Your task → All records, minus the pictures: write them out exactly.

Source information →
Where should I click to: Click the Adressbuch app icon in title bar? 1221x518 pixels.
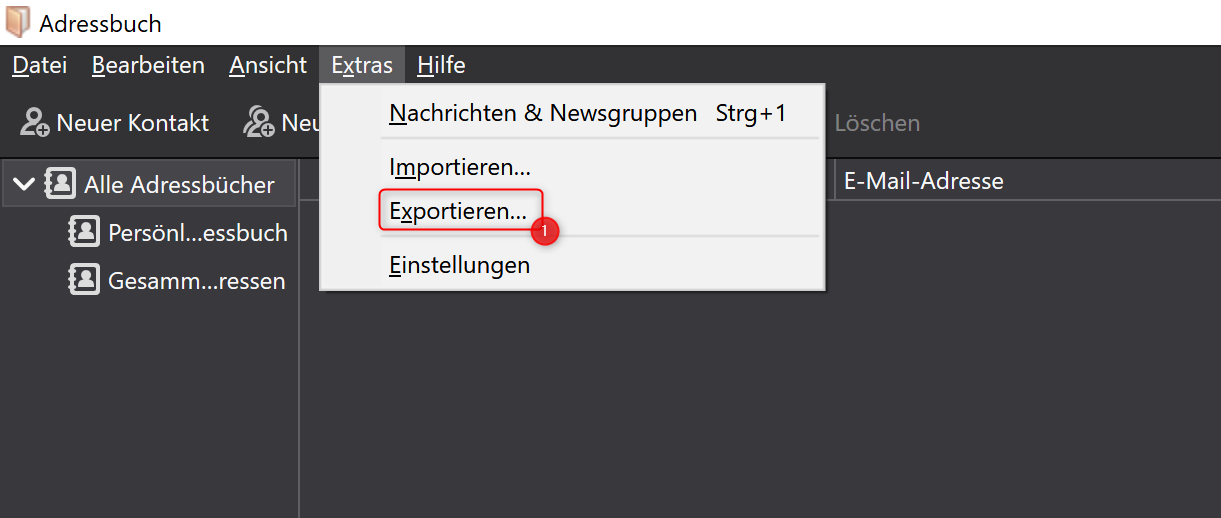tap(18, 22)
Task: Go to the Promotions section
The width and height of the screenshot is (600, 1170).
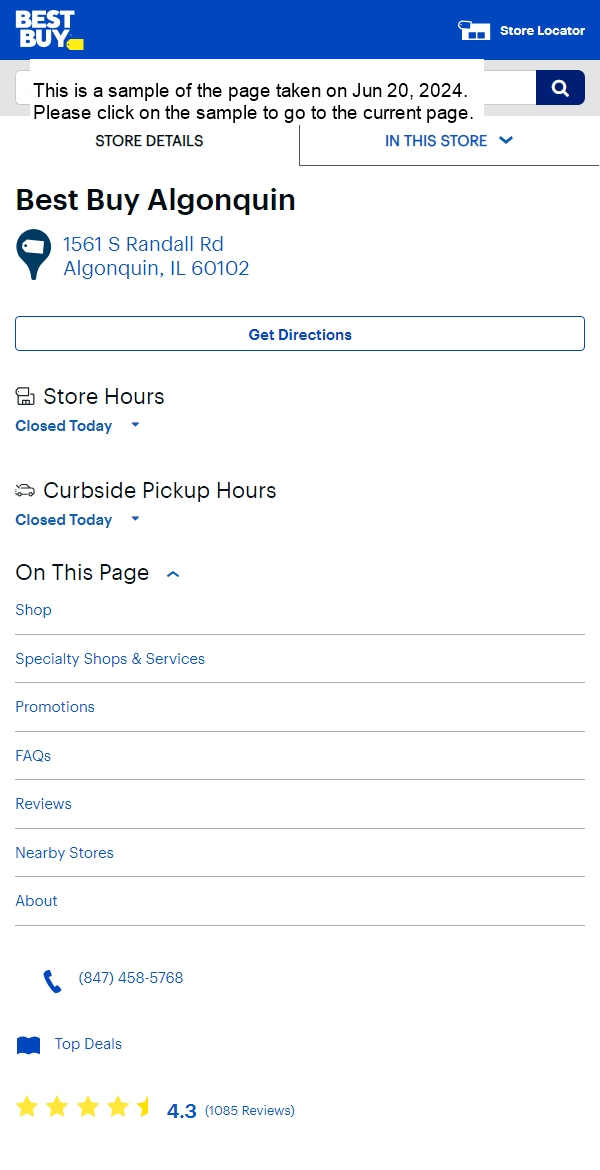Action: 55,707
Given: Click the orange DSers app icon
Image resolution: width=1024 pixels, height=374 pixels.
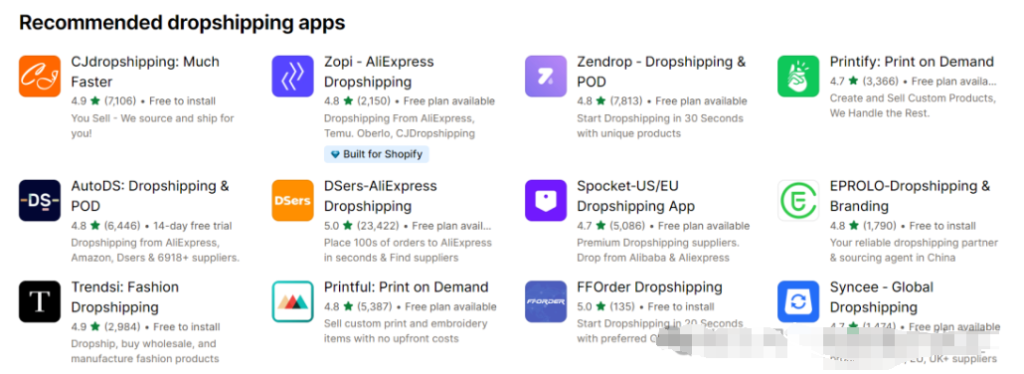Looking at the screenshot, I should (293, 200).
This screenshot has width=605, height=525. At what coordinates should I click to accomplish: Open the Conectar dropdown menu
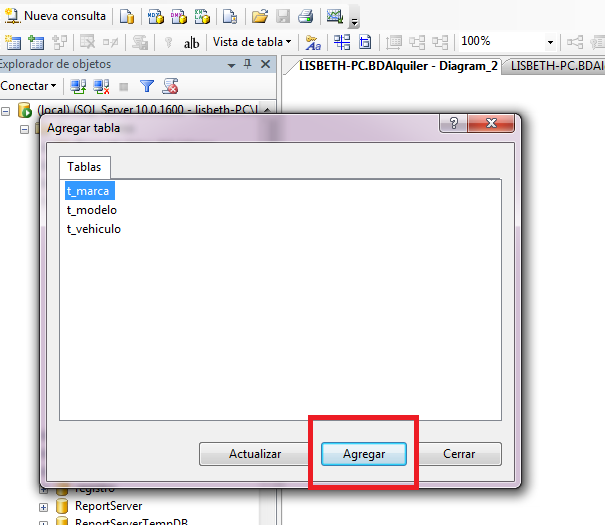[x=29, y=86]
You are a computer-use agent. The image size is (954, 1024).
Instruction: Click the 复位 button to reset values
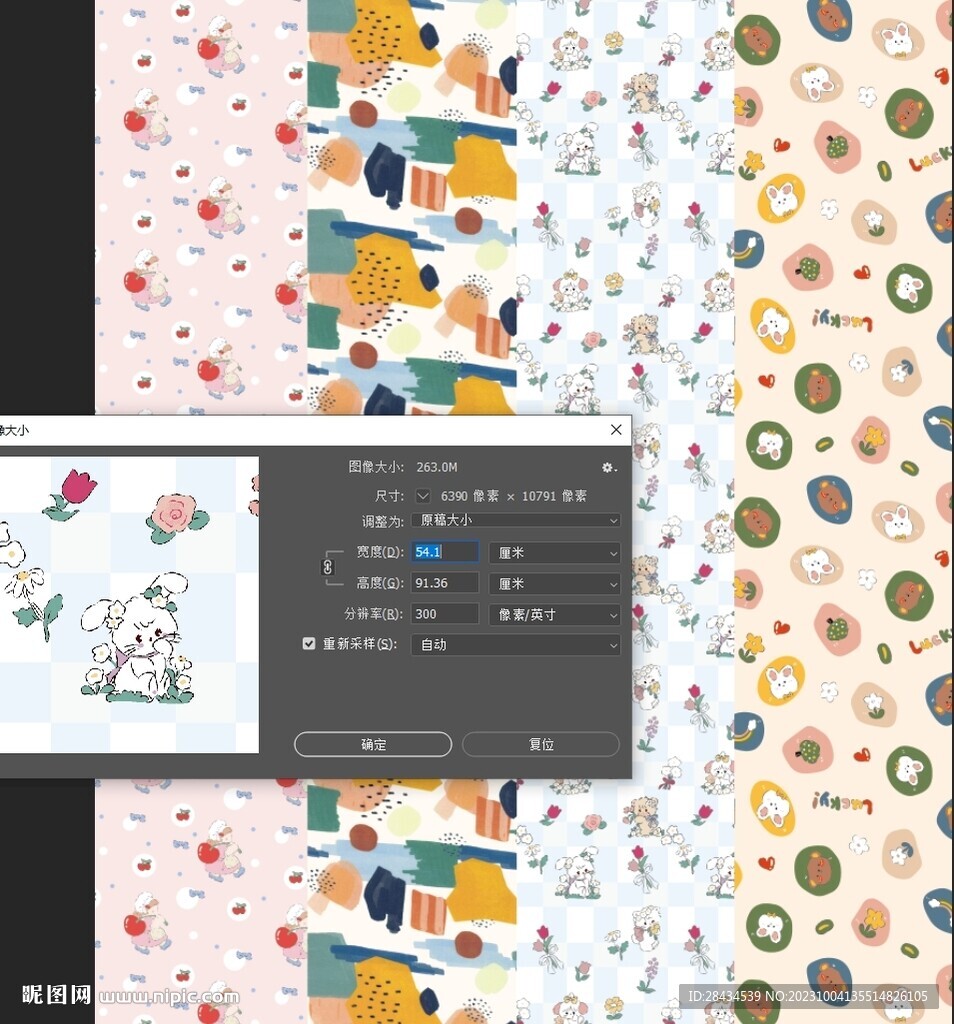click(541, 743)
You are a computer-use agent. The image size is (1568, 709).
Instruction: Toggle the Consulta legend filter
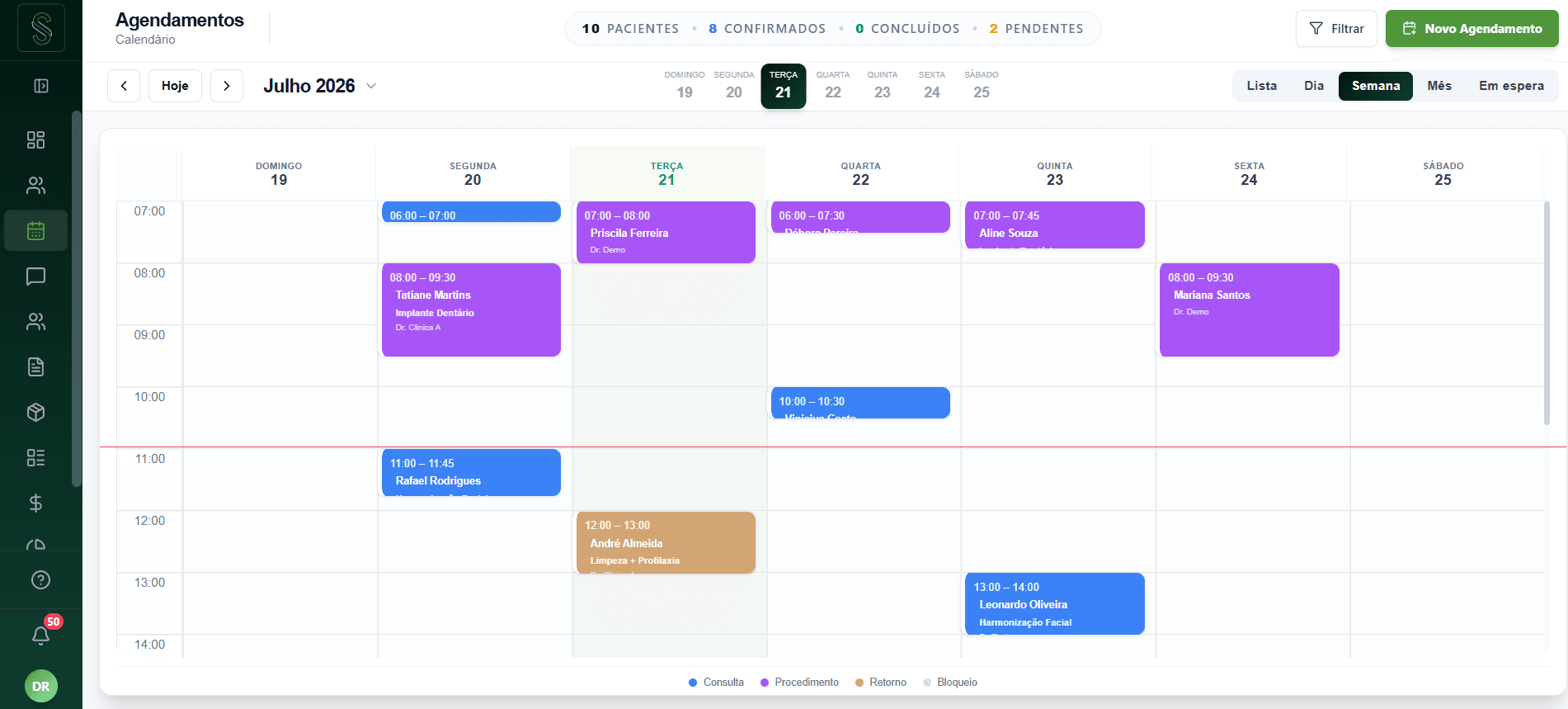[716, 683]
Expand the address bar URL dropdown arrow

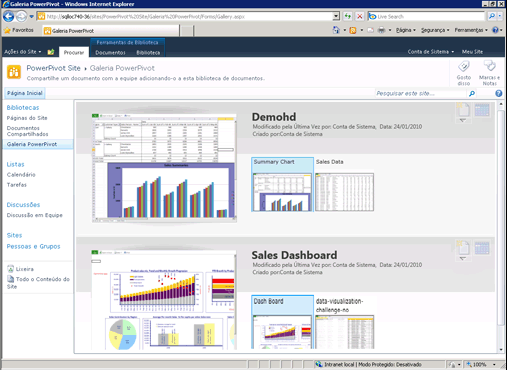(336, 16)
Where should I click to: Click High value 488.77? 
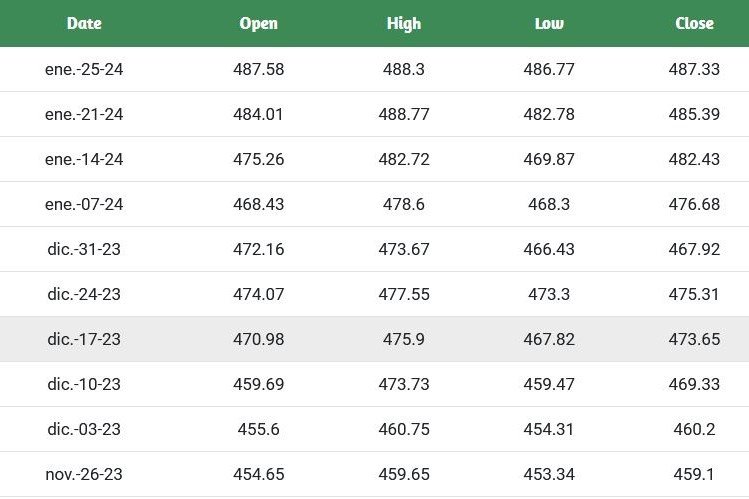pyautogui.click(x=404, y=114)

Reply →
Where should I click to: Click the Adressbuch app icon in title bar? 1221x518 pixels.
tap(18, 22)
Task: Go to the Promotions section
The width and height of the screenshot is (600, 1170).
Action: 55,707
Given: Click the orange DSers app icon
Image resolution: width=1024 pixels, height=374 pixels.
Looking at the screenshot, I should (293, 200).
This screenshot has width=605, height=525. At what coordinates should I click to accomplish: Open the Conectar dropdown menu
[x=29, y=86]
You are a computer-use agent. The image size is (954, 1024).
Instruction: Click the 复位 button to reset values
click(541, 743)
You are a computer-use agent. The image size is (1568, 709).
Instruction: Toggle the Consulta legend filter
[716, 683]
Expand the address bar URL dropdown arrow

(336, 16)
Where should I click to: Click High value 488.77? 
pyautogui.click(x=404, y=114)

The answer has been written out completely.